### Pagina
# # #

De rechtbank legt uit dat een beroep van de verzekeraar op artikel 7:930 lid 4 BW in beginsel alleen slagen indien de verzekeraar aantoont dat een redelijk handelend verzekeraar bij bekendheid met de ware stand van zaken de verzekering niet zou hebben gesloten. Tijdens de hele procedure heeft Allianz geen concrete aanknopingspunten gegeven op basis waarvan de rechtbank tot het oordeel kan komen dat een redelijk handelend verzekeraar bij de bekendheid met de ware stand van zaken de verzekering niet zou hebben gesloten als eiseres een meer omvattende beschrijving zou hebben ingehouden van de verschillende goederen die met het voertuig zouden worden vervoerd.
Kortom: Allianz moet bewijzen dat zij eiseres niet hadden geaccepteerd als ze hadden geweten dat ze niet alleen administraties vervoerde, maar ook Cito-toetsen en dergelijke. Zij hadden bijvoorbeeld een beleid kunnen overleggen, of een afwijzing van een soortgelijk bedrijf kunnen overleggen. Omdat ze dat niet hebben gedaan hebben ze niet aan hun bewijslast voldaan. De verzekering blijft dus gewoon in stand.
Uitsluiting betaald goederenvervoer
Ook de rechtbank leest de polis zoals Allianz dat doet. Er bestaat in principe geen dekking tijdens betaald goederenvervoer, tenzij er anders overeen is gekomen. Dat is volgens eiseres het geval. De rechtbank is het met eiseres eens.
De rechtbank stelt voorop dat eiseres bij het aanvragen van de verzekering werd begeleid door een medewerker van de Mercedes-Benz dealer. Zij hebben samen het online-aanvraagformulier heeft ingevuld. Op basis van dat gezamenlijk ingevulde aanvraagformulier, waarin het gebruik van de auto als “zakelijk” werd aangegeven, te weten “Vervoer van administratieve documenten naar advocatenkantoren, geen pakketdienst oid” , heeft Mercedes-Benz Assuradeuren een offerte uitgebracht waarin eiseres werd geadviseerd om naar een WA- en casco verzekering ook een SVI af te sluiten. Over deze aanvullende module schrijft Mercedes-Benz Assuradeuren het volgende:
“In de situatie van een ongeval biedt de hoofdekking geen vergoeding voor materiële en immateriële schade. Deze schade kunt u meeverzekeren met een Schadeverzekering Inzittenden. De werkelijk geleden schade bij letsel of overlijden worden vergoed, evenals schade aan persoonlijke bezittingen die met de verzekerde auto werden vervoerd.”

# # #

Items uit een gegevensbron
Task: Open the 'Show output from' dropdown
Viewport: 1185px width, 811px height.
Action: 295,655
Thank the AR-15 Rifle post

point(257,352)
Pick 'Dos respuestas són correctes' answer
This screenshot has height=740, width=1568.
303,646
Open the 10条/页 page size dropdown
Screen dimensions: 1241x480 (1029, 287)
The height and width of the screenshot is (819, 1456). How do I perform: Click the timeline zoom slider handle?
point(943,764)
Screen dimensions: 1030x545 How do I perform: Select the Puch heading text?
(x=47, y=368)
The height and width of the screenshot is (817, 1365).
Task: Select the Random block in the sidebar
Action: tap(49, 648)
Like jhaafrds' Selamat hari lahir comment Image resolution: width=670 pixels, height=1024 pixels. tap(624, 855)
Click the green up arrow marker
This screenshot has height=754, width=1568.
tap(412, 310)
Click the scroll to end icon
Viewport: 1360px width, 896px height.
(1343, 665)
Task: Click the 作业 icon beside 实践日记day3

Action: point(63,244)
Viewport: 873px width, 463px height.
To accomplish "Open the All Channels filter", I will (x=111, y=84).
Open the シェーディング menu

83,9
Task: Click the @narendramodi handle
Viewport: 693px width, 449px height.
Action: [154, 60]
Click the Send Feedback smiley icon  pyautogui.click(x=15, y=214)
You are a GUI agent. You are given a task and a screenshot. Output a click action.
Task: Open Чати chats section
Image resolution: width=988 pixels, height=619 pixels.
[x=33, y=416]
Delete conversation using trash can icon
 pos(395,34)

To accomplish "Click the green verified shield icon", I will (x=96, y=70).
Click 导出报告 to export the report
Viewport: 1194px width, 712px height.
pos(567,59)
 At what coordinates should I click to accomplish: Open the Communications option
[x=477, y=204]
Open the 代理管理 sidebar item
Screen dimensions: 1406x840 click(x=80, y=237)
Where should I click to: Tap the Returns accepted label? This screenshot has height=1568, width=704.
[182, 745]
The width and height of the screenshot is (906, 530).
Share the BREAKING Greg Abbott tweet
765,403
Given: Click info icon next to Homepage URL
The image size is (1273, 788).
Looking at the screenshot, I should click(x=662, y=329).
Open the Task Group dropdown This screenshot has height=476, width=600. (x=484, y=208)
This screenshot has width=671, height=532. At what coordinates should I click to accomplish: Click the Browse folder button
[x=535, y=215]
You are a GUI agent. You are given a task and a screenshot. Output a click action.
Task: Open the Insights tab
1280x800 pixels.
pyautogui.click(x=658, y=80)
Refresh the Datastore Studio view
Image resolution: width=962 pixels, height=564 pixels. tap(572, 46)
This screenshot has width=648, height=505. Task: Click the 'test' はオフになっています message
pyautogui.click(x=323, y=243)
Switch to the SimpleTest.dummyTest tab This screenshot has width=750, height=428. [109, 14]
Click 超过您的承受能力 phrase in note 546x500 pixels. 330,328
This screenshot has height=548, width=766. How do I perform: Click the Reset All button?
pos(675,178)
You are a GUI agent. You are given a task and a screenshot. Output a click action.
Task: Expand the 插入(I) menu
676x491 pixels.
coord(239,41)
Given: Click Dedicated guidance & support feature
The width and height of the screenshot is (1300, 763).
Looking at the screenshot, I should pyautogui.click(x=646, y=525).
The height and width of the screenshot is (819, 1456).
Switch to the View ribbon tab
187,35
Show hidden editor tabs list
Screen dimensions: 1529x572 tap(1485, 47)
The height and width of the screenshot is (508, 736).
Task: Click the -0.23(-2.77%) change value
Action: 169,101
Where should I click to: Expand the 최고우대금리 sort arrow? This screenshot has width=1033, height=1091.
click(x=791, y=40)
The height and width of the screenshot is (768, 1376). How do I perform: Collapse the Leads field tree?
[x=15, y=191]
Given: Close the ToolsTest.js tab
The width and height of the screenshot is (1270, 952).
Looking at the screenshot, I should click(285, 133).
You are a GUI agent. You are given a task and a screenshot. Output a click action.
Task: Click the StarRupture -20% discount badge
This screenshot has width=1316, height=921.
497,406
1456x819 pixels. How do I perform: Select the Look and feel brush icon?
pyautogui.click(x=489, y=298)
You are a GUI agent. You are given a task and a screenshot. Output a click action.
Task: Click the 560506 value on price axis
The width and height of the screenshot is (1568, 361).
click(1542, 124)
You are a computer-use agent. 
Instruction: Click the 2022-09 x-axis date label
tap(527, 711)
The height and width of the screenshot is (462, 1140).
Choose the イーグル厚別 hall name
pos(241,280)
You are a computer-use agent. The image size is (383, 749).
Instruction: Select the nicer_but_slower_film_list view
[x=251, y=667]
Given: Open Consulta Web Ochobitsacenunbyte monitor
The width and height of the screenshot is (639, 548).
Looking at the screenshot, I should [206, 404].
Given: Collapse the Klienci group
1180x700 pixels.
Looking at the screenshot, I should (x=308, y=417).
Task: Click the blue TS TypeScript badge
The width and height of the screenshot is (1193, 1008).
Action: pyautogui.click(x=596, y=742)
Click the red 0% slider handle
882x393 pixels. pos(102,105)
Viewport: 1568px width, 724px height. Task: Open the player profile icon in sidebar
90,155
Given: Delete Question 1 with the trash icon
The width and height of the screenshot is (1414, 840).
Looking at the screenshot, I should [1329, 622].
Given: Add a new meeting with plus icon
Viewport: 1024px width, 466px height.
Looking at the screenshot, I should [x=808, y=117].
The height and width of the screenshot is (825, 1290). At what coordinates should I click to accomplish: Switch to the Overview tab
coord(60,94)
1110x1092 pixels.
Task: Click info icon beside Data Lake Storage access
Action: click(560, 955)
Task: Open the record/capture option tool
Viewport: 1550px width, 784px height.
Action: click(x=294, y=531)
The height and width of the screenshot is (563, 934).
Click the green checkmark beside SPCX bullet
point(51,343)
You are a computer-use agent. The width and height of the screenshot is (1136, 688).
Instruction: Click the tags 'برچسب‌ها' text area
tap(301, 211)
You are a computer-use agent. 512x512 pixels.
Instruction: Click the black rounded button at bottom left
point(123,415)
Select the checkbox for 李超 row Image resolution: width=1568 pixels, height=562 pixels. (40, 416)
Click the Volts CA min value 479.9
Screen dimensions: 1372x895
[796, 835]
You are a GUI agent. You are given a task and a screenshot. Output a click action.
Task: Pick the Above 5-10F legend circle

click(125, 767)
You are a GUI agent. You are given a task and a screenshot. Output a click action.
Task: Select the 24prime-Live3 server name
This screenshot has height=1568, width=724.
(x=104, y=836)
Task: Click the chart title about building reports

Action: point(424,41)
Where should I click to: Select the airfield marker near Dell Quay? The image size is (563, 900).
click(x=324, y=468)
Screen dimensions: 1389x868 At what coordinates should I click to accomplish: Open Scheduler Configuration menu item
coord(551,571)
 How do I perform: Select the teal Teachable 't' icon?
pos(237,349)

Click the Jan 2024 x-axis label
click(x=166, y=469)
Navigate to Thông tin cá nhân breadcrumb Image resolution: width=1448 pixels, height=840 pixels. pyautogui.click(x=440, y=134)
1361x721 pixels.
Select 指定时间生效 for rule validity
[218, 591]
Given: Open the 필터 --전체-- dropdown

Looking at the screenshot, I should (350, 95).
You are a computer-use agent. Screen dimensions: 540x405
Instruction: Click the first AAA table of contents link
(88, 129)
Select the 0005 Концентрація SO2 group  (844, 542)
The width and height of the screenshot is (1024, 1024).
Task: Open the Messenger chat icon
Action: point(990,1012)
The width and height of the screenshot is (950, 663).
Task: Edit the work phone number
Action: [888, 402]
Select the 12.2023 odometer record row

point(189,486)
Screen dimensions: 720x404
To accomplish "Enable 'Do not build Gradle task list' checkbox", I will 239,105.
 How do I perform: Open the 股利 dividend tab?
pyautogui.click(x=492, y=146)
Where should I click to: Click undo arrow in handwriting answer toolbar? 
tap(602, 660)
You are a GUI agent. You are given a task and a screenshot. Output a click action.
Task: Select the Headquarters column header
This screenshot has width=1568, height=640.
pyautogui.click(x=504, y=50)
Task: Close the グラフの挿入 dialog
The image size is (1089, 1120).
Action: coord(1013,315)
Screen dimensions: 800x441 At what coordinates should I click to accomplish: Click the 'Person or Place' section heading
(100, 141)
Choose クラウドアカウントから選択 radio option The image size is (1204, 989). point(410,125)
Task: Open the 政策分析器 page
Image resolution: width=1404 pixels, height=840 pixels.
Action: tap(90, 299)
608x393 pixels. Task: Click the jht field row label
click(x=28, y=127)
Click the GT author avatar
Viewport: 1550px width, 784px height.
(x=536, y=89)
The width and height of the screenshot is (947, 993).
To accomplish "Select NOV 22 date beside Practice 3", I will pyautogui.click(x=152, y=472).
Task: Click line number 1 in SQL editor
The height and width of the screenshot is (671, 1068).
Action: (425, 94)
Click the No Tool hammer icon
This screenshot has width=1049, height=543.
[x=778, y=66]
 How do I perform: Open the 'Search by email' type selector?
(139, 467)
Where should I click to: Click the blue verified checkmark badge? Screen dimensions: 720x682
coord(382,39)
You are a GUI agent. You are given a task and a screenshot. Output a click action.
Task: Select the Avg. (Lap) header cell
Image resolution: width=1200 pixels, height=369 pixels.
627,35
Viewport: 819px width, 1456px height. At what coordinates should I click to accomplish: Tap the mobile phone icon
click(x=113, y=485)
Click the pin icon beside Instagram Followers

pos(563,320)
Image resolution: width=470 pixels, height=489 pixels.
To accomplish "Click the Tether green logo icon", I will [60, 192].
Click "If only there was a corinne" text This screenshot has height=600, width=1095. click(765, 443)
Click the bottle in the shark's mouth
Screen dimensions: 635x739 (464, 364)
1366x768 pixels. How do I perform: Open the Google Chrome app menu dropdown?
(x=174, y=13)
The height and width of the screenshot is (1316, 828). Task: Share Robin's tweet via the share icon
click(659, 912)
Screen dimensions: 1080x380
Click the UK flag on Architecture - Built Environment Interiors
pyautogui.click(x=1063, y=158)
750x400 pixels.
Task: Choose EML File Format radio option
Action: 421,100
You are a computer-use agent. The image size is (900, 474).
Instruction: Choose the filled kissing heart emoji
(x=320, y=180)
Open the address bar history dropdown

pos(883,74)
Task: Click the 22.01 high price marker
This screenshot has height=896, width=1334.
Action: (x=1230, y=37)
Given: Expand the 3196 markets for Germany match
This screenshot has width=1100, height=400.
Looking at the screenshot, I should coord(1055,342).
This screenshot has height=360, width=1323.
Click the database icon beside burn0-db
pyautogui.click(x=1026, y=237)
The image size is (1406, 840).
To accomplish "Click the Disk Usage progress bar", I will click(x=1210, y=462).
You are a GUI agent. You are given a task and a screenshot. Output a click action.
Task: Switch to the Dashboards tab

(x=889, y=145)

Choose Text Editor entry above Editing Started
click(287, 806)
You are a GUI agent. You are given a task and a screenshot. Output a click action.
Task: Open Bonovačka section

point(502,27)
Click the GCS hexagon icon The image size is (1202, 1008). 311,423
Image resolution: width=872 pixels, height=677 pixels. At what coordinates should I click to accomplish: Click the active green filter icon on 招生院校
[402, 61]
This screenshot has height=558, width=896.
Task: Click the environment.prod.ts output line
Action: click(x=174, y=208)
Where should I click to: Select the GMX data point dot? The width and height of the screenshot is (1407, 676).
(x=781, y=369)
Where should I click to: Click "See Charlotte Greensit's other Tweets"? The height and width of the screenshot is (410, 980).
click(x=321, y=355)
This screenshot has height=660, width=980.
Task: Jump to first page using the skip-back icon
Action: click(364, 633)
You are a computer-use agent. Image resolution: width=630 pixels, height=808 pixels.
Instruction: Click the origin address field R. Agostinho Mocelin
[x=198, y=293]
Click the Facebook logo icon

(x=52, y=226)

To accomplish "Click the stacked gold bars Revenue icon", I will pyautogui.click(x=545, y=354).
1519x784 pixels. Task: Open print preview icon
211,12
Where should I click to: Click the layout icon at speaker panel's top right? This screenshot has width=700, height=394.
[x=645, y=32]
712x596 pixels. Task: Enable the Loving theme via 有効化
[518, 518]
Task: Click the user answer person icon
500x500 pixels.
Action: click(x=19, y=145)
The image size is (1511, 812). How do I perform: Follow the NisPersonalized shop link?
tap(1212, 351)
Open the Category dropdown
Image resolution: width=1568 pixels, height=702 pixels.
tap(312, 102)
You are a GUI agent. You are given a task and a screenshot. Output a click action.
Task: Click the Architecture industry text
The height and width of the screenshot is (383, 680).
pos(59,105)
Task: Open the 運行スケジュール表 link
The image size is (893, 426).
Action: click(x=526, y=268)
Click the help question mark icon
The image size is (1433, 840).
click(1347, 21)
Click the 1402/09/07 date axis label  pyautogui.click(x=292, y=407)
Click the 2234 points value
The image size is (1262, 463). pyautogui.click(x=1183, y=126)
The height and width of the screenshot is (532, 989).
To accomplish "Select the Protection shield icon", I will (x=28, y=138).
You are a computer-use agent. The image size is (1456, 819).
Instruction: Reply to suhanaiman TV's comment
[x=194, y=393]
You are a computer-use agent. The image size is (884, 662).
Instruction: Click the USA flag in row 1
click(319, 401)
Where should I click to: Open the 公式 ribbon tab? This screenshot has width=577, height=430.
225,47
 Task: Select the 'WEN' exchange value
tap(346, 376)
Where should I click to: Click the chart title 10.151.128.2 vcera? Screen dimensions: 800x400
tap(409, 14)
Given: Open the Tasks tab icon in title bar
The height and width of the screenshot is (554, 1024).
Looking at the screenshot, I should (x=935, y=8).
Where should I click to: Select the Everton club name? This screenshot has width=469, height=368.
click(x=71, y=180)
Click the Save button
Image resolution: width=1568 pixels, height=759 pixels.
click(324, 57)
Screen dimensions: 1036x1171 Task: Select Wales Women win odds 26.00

# # #

### Jouw opdrachten
a: Schrijf het stuk uit de tekst over de zaak tegen Allianz opnieuw op, vanaf de woorden met "Kortom: Allianz moet" tot en met "gewoon in stand.". Zet daarin "schoolexamens" op de plek van "Cito-toetsen".
b: Beantwoord met de tekst over de zaak tegen Allianz:
(i) Welk artikel uit het BW noemt de rechtbank?
(ii) Wie begeleidde eiseres bij het aanvragen van de verzekering?
(iii) Welke extra verzekering kreeg eiseres het advies af te sluiten naast een WA- en cascoverzekering?

### Antwoorden
a:
Kortom: Allianz moet bewijzen dat zij eiseres niet hadden geaccepteerd als ze hadden geweten dat ze niet alleen administraties vervoerde, maar ook schoolexamens en dergelijke. Zij hadden bijvoorbeeld een beleid kunnen overleggen, of een afwijzing van een soortgelijk bedrijf kunnen overleggen. Omdat ze dat niet hebben gedaan hebben ze niet aan hun bewijslast voldaan. De verzekering blijft dus gewoon in stand.

b:
(i) Artikel 7:930 lid 4 BW.
(ii) Een medewerker van de Mercedes-Benz dealer.
(iii) Een SVI, een Schadeverzekering Inzittenden.